Lautäußerungen dienen aber nicht nur dem Zusammenhalt und der Koordination einer Gruppe. Elefanten können sich damit auch in ihrer Umgebung besser zurechtfinden, Informationen über natürliche Ressourcen untereinander austauschen oder auf mögliche Gefahren hinweisen – und nicht zuletzt einen Partner oder Partnerin finden.

Die letzte Bestandsaufnahme der Elefanten-Population im Addo Nationalpark wurde im Jahr 2008 gemacht. Seitdem leben hier insgesamt 481 Elefanten. Wobei zwischen 1976 und  2002 die Population jährlich um knapp sechs Prozent angestiegen ist.

Die Addo Elefanten-Population ist in sieben Familien unterschiedlicher Altersgruppen unterteilt: A, B (unterteilt in Subgruppe Ba und Bb), H, L, M, P und R-Familie. Innerhalb jeder Gruppe (außer L-Gruppe) trägt jeweils ein adultes Weibchen einen GPS-Sender, der zweimal pro Tag ein Signal sendet. Anhand der GPS-Koordinaten können wir Lage und Route der jeweiligen Familie zurückverfolgen.

Bisher sind nur einige Elefantenbullen im Addo Nationalpark bekannt – viele wurden noch gar nicht erfasst. Daher haben wir noch vor unserem Forschungsaufenthalt in Südafrika mit ehrenamtlichen MitarbeiterInnen von SANParks (South African National Parks) zusammengearbeitet, um an Fotomaterial von Bullen zu kommen.

Gesammelte Dateneinträge:
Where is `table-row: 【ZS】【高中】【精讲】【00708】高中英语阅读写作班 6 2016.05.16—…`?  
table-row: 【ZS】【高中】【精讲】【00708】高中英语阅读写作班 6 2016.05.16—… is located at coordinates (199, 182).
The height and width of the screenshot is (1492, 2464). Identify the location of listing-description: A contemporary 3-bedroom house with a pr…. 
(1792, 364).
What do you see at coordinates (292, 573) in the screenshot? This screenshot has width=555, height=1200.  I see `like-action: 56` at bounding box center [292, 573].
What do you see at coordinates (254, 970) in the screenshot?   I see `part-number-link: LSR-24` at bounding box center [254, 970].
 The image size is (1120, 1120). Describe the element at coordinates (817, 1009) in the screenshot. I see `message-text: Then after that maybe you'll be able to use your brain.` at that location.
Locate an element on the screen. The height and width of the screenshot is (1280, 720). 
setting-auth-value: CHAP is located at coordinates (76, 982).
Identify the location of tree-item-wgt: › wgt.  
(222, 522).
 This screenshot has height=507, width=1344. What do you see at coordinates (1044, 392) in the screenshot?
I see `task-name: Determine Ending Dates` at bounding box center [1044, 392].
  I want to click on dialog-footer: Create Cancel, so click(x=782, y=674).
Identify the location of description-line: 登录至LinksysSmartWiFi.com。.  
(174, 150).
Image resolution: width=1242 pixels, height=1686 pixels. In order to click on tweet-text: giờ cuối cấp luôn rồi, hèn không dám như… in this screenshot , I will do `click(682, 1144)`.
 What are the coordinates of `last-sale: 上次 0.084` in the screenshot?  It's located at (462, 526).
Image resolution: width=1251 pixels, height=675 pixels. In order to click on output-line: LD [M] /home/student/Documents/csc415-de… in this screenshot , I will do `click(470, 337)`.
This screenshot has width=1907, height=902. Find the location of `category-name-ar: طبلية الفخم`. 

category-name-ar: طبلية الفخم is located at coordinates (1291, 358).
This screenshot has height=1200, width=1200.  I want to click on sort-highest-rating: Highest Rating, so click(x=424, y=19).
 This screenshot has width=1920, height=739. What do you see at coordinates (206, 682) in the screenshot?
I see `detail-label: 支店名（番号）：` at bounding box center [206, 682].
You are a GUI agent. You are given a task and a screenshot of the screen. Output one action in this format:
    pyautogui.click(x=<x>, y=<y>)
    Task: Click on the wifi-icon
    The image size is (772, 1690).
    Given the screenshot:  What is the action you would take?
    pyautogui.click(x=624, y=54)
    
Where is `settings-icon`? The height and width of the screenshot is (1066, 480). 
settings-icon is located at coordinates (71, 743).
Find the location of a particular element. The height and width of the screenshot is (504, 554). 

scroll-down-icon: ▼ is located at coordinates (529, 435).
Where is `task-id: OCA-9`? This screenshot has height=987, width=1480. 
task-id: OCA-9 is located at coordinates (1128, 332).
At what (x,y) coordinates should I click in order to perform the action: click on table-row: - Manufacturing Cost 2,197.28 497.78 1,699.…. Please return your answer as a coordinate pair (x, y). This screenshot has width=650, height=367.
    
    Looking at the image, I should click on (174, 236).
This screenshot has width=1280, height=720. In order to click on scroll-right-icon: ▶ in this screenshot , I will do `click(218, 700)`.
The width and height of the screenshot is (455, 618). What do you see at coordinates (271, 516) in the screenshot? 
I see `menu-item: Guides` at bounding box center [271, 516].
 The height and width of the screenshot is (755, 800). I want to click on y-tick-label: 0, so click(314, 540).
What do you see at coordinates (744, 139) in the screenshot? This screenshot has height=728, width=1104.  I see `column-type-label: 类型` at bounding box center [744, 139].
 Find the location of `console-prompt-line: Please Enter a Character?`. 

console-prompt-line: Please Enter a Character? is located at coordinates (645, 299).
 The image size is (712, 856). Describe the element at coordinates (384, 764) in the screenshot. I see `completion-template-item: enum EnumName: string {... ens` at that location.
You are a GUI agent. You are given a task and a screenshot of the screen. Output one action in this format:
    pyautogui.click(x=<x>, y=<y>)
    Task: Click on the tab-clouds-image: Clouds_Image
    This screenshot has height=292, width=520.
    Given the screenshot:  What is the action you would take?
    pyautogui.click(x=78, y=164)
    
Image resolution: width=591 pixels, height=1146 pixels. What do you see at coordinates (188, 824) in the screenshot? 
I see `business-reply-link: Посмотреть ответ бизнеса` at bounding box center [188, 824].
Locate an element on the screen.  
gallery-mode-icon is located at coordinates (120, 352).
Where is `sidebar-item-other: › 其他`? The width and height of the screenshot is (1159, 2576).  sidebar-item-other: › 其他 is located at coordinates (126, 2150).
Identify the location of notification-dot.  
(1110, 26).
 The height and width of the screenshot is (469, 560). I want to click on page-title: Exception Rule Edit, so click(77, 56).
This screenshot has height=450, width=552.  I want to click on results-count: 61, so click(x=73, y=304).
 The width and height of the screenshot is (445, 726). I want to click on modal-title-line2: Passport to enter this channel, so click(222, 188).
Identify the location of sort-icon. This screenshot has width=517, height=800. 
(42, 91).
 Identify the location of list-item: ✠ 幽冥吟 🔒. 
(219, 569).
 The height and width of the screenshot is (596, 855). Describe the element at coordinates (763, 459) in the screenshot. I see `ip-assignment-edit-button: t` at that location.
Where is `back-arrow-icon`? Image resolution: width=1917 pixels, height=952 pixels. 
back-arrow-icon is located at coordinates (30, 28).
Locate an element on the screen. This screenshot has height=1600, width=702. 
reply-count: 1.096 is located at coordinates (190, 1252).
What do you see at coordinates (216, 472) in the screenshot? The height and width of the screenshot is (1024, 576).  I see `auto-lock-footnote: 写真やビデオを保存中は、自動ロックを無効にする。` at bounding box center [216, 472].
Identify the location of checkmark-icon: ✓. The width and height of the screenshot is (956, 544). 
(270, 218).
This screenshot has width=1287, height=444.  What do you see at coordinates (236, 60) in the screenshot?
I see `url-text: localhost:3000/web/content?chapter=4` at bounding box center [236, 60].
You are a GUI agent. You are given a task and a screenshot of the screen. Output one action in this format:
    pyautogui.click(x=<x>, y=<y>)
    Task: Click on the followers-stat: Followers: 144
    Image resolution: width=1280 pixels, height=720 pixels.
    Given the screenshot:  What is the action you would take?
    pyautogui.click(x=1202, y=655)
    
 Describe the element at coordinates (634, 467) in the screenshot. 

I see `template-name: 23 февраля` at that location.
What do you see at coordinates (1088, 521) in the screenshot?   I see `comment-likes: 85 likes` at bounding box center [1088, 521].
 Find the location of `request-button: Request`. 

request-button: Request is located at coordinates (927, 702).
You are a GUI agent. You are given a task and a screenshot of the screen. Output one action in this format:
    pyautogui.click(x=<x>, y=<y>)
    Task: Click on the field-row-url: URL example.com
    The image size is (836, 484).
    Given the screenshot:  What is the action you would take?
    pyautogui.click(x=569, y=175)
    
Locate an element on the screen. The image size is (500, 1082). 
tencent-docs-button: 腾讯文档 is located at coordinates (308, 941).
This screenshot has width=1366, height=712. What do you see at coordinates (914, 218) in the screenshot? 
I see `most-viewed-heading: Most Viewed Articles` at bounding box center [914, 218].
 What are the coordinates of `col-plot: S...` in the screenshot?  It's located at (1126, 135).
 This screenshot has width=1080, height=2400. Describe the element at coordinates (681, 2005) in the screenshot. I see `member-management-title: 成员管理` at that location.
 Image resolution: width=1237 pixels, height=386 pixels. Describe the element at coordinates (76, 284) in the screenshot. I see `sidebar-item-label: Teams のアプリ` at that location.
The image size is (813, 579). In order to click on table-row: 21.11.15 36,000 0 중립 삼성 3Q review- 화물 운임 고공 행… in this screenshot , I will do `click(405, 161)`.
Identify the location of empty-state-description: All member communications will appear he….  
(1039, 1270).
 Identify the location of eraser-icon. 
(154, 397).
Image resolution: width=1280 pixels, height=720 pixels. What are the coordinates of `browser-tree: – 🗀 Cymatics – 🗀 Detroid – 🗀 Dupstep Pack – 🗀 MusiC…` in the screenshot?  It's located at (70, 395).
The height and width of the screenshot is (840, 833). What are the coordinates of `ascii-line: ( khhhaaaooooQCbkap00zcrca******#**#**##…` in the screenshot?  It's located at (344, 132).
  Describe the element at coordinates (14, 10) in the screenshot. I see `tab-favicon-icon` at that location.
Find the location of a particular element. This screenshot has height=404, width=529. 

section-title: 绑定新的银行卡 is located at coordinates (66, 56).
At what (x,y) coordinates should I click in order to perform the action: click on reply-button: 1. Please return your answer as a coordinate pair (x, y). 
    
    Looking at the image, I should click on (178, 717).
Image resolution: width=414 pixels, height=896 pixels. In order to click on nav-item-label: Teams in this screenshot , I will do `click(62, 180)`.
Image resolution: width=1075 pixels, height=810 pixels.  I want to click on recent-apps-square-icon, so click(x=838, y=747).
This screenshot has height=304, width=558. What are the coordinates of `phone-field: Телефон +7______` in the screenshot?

▸ **Deine Aufgaben**
• A. Wie oft am Tag sendet der GPS-Sender laut dem Text über die Addo-Elefanten ein Signal?
• B. Setze den Text über die Addo-Elefanten nach seinem letzten Satz fort.

▸ **Erwartete Antworten**
• A. Zweimal pro Tag.

• B.
Damit haben wir in Wien – dank der großartigen Unterstützung von Master-Studentin Veronika Beeck – eine Foto-Datenbank mit Identifikationsmerkmalen von z.B. Ohren oder Stoßzähnen erarbeitet. Diese sollte uns bei der Erfassung des Bullen-Bestands behilflich sein. Auf diese Weise haben wir auch "Torn ear", den wir in unserem dritten Bericht bereits vorgestellt haben, in die Bullen-Datenbank aufgenommen. 

Wir interessieren uns nicht nur für die Verhaltensreaktion von Elefantenbullen gegenüber unserer Playback Stimuli, sondern auch für die Lautäußerungen von Bullen – und welche Information (z.B. Körpergröße) darin enthalten sein kann. Daher arbeiten wir intensiv mit südafrikanischen Privateinrichtungen zusammen, die mehrere Bullen zusammen in einer kleinen Gruppe halten.

Bisher deuten unsere Untersuchungen auf individuelle Unterschiede in den Lautäußerungen von Elefantenbullen hin. Für eine aussagekräftige Auskunft benötigen wir jedoch weitere Daten von zusätzlichen Individuen. Deshalb besuchen wir während unseres Aufenthalts in Addo einen unserer Kooperationspartner: "Addo Elephant Back Safaris". An stattlichen – etwa 29-jährigen – Bullen führen wir dort weitere Tonaufnahmen durch.

Für Ergebnisse zu unseren Playback-Experimenten in Addo ist es natürlich noch zu früh – Forschung ist ein Prozess, der viel Zeit benötigt. Sobald die Datenaufnahme in Addo jedoch abgeschlossen ist, werden wir in Wien mit der intensiven Auswertung unserer Videodaten beginnen.

Während unserer Zeit in Addo haben wir aber bereits jetzt so einiges über Elefanten-Männchen dazugelernt. Allgemein bekannt ist, dass Männchen zwischen dem etwa achten und 13. Lebensjahr ihre Familien verlassen und sich entweder in Junggesellengruppen zusammenfinden oder als ausgewachsene Einzelgänger durch die Savanne und Buschwälder ziehen. Elefantenbullen scheinen jedoch "geselliger" zu sein, als bisher angenommen.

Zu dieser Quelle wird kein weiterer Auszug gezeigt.